──────── Supplied material

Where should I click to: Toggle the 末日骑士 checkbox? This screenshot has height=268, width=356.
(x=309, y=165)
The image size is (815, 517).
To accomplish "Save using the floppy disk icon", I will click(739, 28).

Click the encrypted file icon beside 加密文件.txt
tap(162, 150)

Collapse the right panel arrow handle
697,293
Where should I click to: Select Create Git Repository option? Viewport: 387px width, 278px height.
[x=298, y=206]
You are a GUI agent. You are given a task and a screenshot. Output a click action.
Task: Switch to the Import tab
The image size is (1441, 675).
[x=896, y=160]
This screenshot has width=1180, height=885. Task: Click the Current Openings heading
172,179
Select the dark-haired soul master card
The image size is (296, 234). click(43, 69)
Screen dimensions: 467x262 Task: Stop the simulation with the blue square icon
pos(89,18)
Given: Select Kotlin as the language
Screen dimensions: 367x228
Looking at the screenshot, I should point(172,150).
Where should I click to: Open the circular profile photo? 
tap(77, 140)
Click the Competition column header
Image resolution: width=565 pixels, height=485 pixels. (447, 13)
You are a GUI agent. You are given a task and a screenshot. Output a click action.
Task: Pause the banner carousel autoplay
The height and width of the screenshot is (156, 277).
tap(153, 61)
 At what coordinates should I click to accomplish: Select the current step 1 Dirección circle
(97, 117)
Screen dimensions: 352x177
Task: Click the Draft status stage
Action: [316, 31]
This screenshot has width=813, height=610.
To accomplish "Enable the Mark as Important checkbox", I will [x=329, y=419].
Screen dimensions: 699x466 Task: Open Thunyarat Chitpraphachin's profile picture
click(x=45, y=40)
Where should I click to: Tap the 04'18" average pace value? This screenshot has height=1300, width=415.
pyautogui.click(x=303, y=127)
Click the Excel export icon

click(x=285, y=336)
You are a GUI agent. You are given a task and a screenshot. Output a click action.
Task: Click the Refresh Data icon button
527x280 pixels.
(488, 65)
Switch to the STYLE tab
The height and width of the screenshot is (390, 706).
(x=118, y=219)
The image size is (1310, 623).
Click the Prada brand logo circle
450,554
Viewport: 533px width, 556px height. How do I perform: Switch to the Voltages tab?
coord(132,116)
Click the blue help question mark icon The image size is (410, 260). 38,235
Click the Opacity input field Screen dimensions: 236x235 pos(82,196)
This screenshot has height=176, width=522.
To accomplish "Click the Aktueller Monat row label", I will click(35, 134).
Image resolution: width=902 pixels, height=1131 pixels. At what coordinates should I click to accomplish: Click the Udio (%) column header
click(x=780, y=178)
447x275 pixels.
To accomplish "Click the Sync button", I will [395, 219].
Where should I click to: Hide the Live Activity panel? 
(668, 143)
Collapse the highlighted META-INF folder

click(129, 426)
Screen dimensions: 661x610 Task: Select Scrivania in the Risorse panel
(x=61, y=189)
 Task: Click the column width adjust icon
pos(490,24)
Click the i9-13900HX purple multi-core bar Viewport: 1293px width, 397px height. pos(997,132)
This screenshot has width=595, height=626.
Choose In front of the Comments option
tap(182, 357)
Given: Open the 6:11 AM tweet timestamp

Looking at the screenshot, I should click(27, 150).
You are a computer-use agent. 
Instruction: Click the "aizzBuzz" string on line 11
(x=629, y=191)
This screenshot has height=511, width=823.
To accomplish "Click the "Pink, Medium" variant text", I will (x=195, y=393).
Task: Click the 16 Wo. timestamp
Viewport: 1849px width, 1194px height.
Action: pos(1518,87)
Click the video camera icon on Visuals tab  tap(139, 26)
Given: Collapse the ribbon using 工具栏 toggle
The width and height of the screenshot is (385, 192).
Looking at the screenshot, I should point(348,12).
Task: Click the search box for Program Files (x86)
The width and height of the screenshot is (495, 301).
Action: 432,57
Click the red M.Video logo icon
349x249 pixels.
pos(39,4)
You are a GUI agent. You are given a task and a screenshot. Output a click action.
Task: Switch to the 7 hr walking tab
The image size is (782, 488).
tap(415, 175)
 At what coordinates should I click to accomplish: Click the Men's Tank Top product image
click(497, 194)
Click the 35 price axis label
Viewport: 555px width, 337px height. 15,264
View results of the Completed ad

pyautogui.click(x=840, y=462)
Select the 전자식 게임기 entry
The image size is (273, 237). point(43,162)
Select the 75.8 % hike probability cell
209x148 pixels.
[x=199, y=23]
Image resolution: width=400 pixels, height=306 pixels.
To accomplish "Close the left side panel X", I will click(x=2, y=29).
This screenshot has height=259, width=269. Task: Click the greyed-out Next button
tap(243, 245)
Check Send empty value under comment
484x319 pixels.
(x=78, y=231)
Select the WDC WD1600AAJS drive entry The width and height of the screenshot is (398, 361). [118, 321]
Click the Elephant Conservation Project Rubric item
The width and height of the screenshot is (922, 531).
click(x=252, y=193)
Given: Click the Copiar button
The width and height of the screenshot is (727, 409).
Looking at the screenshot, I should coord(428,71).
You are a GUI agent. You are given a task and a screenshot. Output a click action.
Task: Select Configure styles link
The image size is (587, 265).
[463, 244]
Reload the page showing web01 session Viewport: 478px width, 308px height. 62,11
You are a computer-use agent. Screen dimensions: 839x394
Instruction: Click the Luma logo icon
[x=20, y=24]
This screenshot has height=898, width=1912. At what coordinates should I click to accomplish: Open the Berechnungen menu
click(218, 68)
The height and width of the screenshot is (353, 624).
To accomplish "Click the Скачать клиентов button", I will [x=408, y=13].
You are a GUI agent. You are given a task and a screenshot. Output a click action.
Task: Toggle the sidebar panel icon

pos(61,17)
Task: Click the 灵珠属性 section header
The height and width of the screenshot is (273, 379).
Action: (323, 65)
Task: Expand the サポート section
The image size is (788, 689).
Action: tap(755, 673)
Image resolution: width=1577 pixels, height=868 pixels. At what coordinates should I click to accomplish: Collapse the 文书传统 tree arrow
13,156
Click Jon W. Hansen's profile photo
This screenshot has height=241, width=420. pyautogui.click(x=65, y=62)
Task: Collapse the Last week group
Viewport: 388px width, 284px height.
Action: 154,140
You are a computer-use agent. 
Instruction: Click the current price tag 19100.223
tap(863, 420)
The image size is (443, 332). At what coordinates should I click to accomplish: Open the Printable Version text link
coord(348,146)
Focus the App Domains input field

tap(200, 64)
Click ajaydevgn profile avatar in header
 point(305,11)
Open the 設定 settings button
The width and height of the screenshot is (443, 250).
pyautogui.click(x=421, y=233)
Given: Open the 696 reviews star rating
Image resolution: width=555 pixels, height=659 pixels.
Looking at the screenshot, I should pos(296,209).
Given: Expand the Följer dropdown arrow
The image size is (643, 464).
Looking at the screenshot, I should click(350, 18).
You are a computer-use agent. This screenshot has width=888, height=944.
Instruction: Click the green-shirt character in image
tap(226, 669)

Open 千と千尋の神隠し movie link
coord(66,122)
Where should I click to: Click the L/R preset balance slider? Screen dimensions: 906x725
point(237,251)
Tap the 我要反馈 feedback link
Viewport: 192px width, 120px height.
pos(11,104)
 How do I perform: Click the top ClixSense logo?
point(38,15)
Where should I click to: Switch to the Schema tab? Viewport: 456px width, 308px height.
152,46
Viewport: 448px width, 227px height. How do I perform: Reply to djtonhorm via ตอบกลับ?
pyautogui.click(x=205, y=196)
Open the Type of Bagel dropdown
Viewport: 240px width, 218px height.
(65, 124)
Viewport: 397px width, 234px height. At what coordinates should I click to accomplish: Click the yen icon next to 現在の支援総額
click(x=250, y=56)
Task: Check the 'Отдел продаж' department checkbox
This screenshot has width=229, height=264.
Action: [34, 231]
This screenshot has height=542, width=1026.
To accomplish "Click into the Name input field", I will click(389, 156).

────────────────

Exercise description: Copy each line in the data that holds the word "section".

Output of the task:
Task: Click the 灵珠属性 section header
Task: Expand the サポート section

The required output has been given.